→ What you are asked to do
Pick out and copy every line below that has the word "Output".

→ Records for the task
*** Begin section ***

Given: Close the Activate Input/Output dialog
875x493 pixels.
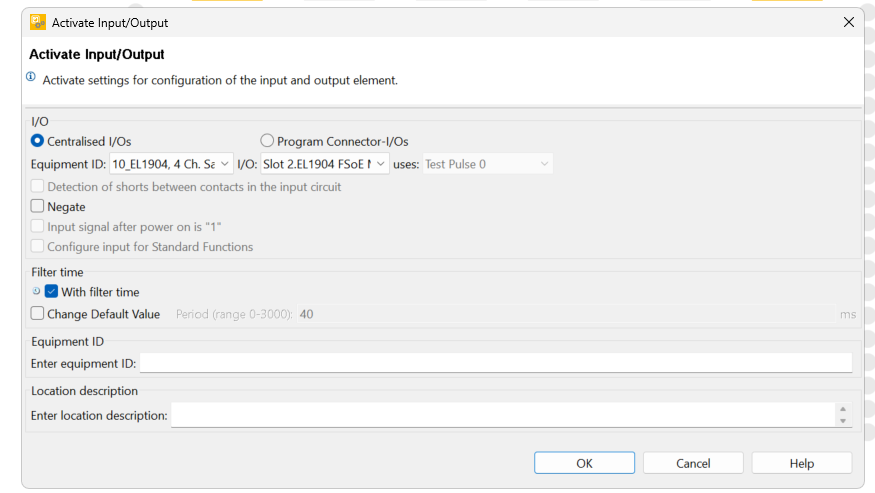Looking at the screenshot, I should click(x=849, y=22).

*** End section ***
*** Begin section ***

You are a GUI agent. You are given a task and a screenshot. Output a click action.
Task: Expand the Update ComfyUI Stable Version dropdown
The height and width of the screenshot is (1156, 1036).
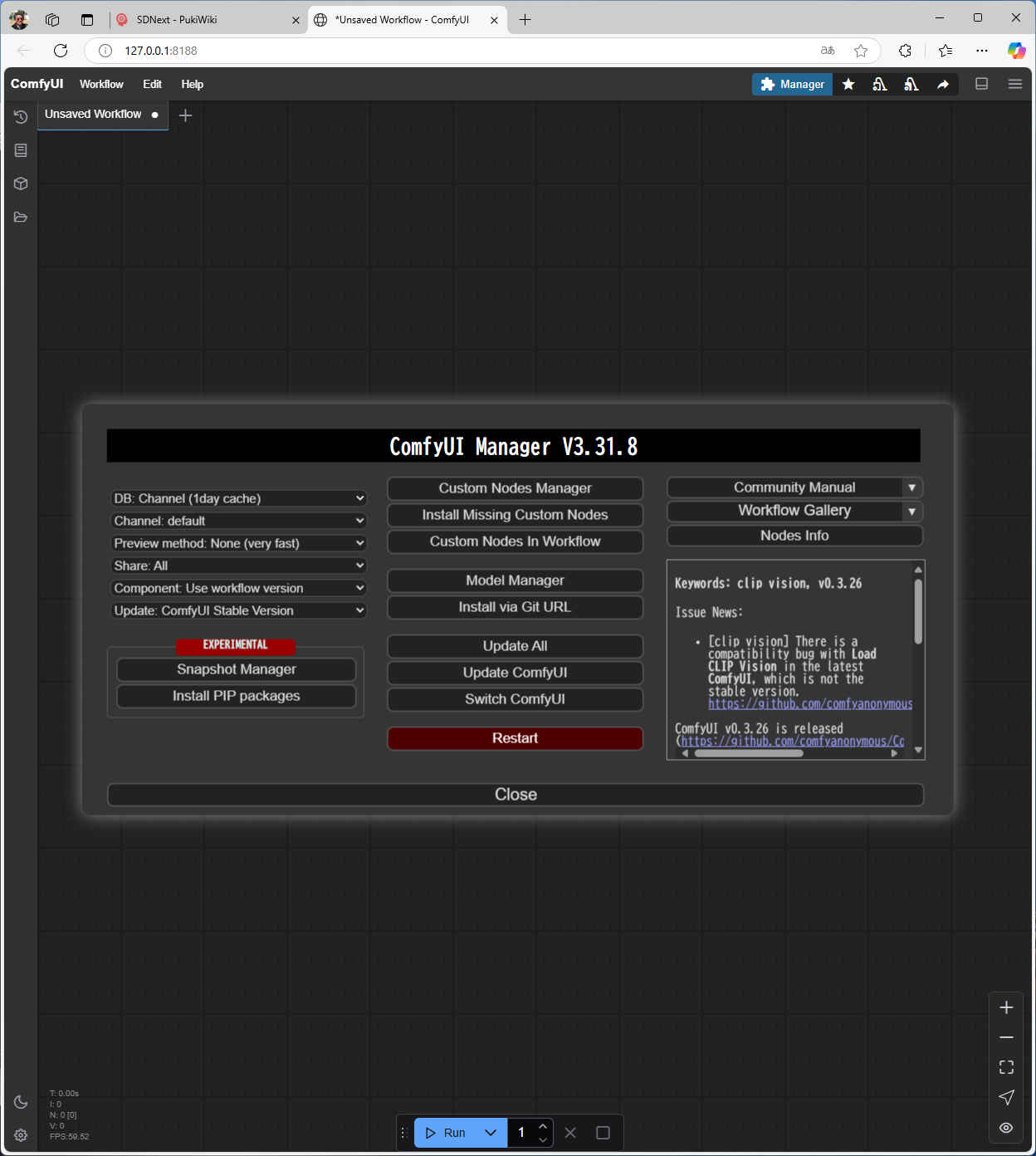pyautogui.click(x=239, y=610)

*** End section ***

→ Answer to this task
Given: Close the Activate Input/Output dialog
You are a GUI agent. You are given a task and a screenshot. Output a click action.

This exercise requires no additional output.